1. No parent, guardian, or other person having the legal custody of an unemancipated minor person under the age of eighteen may allow or permit the minor to be in violation of this Article.
2. Upon a subsequent violation by an unemancipated minor person, the parent, guardian or person having legal custody shall be served with a subpoena to appear before the court with the minor and show cause why this chapter has been violated a second time.
3. Violating parental responsibility under this section is a Class B violation.
B. Parental Civil Liability. In addition to any other remedy provided by law, the parent or parents of an unemancipated minor child shall be liable for actual damages to person or property in connection with the removal of graffiti caused by said child in accordance with the provisions of ORS 30.765. In any case in which the City Manager has elected to enter onto graffiti nuisance property to perform abatement activities, the actual costs incurred in connection with the removal of graffiti caused by an unemancipated child shall be recoverable by the City against the parent or parents of said child.
8.35.010 Camping Prohibited.
(A) It is unlawful to camp in or upon any sidewalk, street, alley, lane, public right-of-way, public park or any other place to which the general public has access.

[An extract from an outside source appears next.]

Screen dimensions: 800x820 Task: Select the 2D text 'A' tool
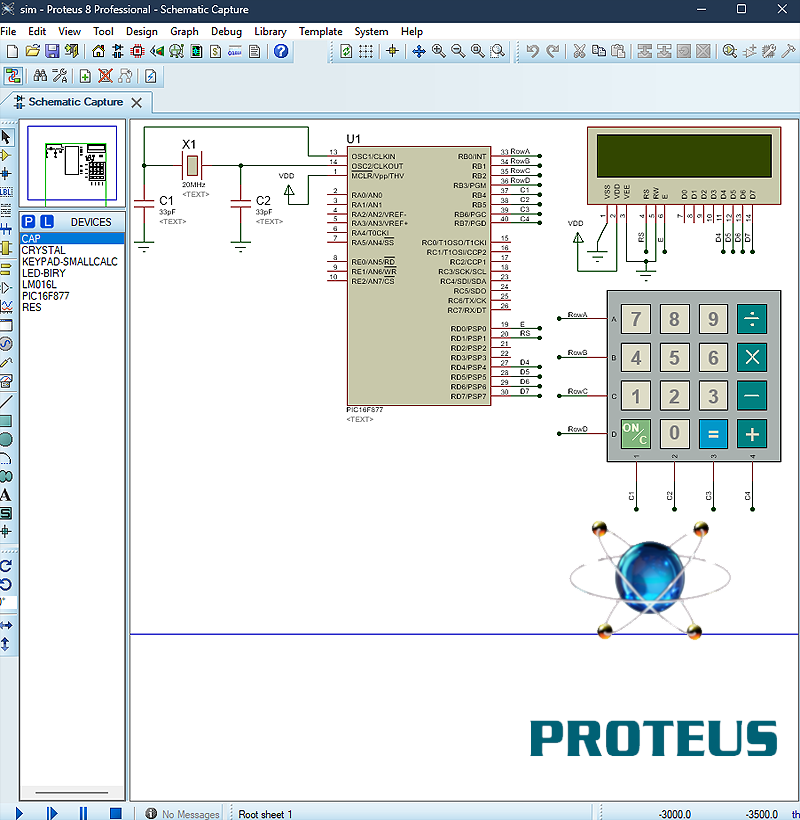click(6, 495)
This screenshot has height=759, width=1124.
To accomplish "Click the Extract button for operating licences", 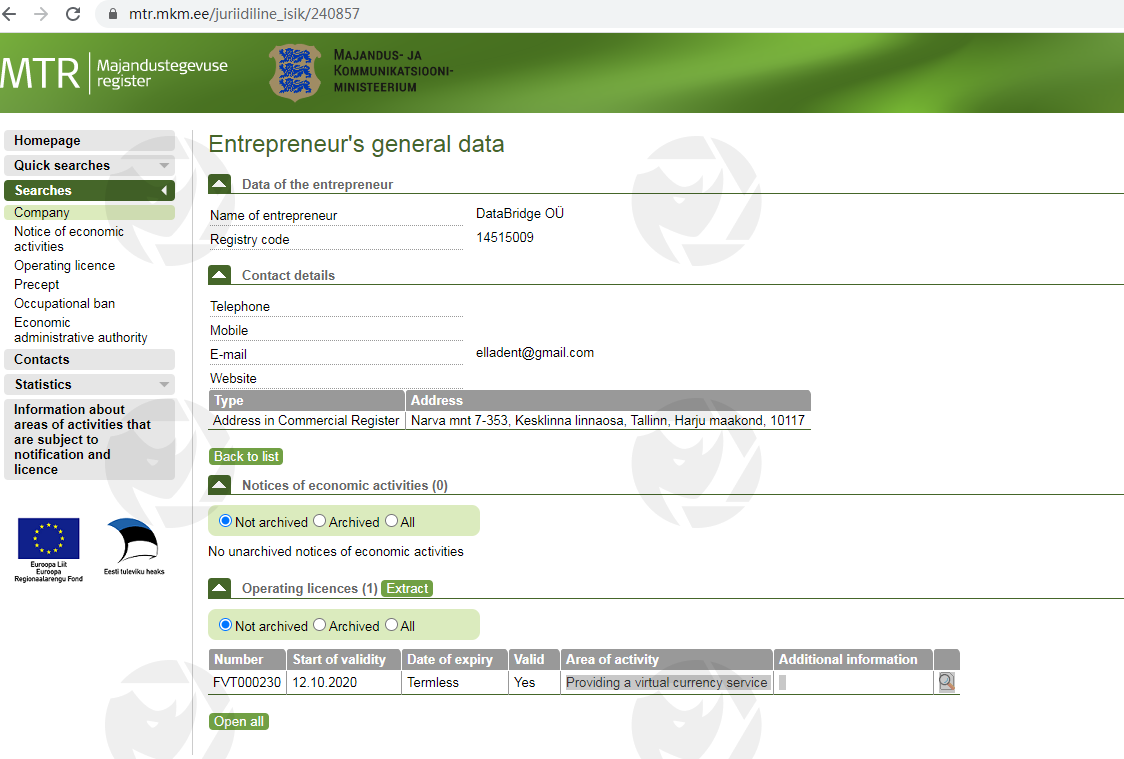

(B) “To camp” is defined as setting up or remaining at a campsite.
(C) “Campsite” is defined as any place where any bedding, sleeping bag or other sleeping matter, or any stove, or fire is placed, established or maintained, whether or not such a place incorporates the use of any tent, lean-to, shack or any other structure, or any vehicle or part thereof, for the purpose of maintaining a temporary place to live.
(D) It shall be an affirmative defense to this section that the individual charged had written consent of the person or other authority owning or entitled to possession of the location where the campsite was located. (Ordinance 2008-08 §1, 2008)
8.36.010 Outdoor Burning
A. No person shall kindle, maintain or allow to be maintained, an outdoor fire, bonfire, rubbish fire or garbage fire; nor shall any person kindle, maintain or allow to be maintained a fire for the purpose of burning grass, hay or straw, tree limbs and trimmings; nor shall any person maintain or allow to be maintained a fire for land clearing operations, or commercial burning; nor shall any person kindle, maintain or allow to be maintained any other type of open burning with the following exceptions:
(1) Outdoor recreation fire no larger than 3 feet by 3 feet used for cooking with the fire in a fireplace, barbecue set, or outdoor fire pit.
(2) Fires set and maintained by the fire district for fire fighting training or training fire protection personnel.
(3) In cases of fire hazard that cannot in the judgment of the fire district be removed or disposed of in any other practical manner, a fire may be allowed by written permit only. Said permit is to be issued by the fire district.
(4) Burning of cut or limbed brush and yard debris on lots larger than ¼ acre, provided such burning complies with all requirements and restrictions of the Sandy Fire District (including permits, when required). Outdoor burning within the Sandy Fire District is prohibited at certain times of the year due to fire hazard or air pollution constraints; any person maintaining or allowing to be maintained an outdoor fire under section 8.36.010(4) shall contact the Sandy Fire District before starting the fire.
1. For statutory provisions regarding the designation of nuisances by cities, see ORS 221.915.
2. For further provisions regarding apiaries, livestock and fowl, see Chapter 6.08 of this code.
3. For the statutory offense of creating a hazard, see ORS 176.810.
4. For statutory provisions regarding excessive noise, see ORS 467.010 et seq.; for provisions prohibiting unnecessary muffler noise in motor vehicles, see ORS 483.448. For provisions regarding the abatement of dangerous buildings, see Chapter 15.08.
5. For general provisions regarding right of entry for inspection, see Chapter 1.12 of this code.